No. IV  ·  Planned Streams

What is coming next.

Display advertising, planned Q4 2026

Once site traffic exceeds 50,000 sessions per month, we will run display ads through Mediavine or Raptive. Ad placements will sit below the fold on editorial pages. No ads on the about pages, methodology page, affiliate-disclosure page, or this page. We will not run pop-ups, video pre-rolls, interstitials, or auto-play audio. The ad system will not be allowed to target by user-specific behavior beyond destination context. Once display advertising goes live, this page will list the network and the categories of allowed advertisers.

Premium listings, planned year 2

Villa management companies will be able to upgrade their listings on our site for a monthly fee. The upgrade unlocks more photographs, a longer description, a direct contact form, and priority placement within filtered search results. The upgrade does not change the ranking on any editorial best-of guide. The ranked guides are the bright line. The filtered search results are a separate surface where the management company has paid to surface its listing above other listings the user would also see.

Newsletter sponsorships

Occasional sponsored slots in the Monday newsletter. Always labeled. Cap of one sponsored item per issue. The editorial pick of the week is never the sponsored item. Newsletter sponsorship rate card lives on the advertise page.

No. V  ·  The Bright Lines

What we do not do.

Four hard rules. Each one is a structural commitment, not a marketing line.
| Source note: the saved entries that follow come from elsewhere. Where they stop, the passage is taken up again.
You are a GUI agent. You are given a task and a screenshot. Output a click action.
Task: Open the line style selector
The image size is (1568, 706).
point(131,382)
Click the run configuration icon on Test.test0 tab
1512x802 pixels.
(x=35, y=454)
  • No. I. We do not accept payment to change a ranking on an editorial best-of guide. The four placements we declined in the first three months were declined for this reason.
  • No. II. We do not accept payment to remove a villa from a passed-on list. Three management companies have asked. Three answers were no.
  • No. III. We do not write fake reviews, ghostwritten reviews, or reviews disguised as editorial when they were commissioned by the property owner.
  • No. IV. We do not run affiliate links on the about pages, methodology page, affiliate-disclosure page, or this page. Editorial trust documents are not conversion pages.
No. VI  ·  What Changes Editorial

The seven inputs that move a ranking.

Money is not one of them. The full list is below. Anything that does not appear here does not move a ranking.

First, reader complaints filed through the editorial inbox. Two complaints across one season is statistical noise. Five complaints across two seasons is a pattern that triggers a re-review. Second, repeat-guest reports from the platforms (Plum Guide, Onefinestay, and Le Collectionist share aggregated repeat-booking data with affiliate partners). Third, on-site visits by an editor or a regional reviewer. Fourth, management changes at the property. Fifth, ownership changes at the platforms (a Plum acquisition would trigger a re-audit of the Plum review). Sixth, contract-term changes at the management company, particularly around deposit return. Seventh, the quarterly data refresh that runs on every villa in the active dataset.

Nothing else moves rankings. Specifically not money. Specifically not pressure from a sponsor. Specifically not the friendliness of the manager on the phone. The criteria are public on the methodology page. If a ranking surprises you, the methodology page is the document that explains why.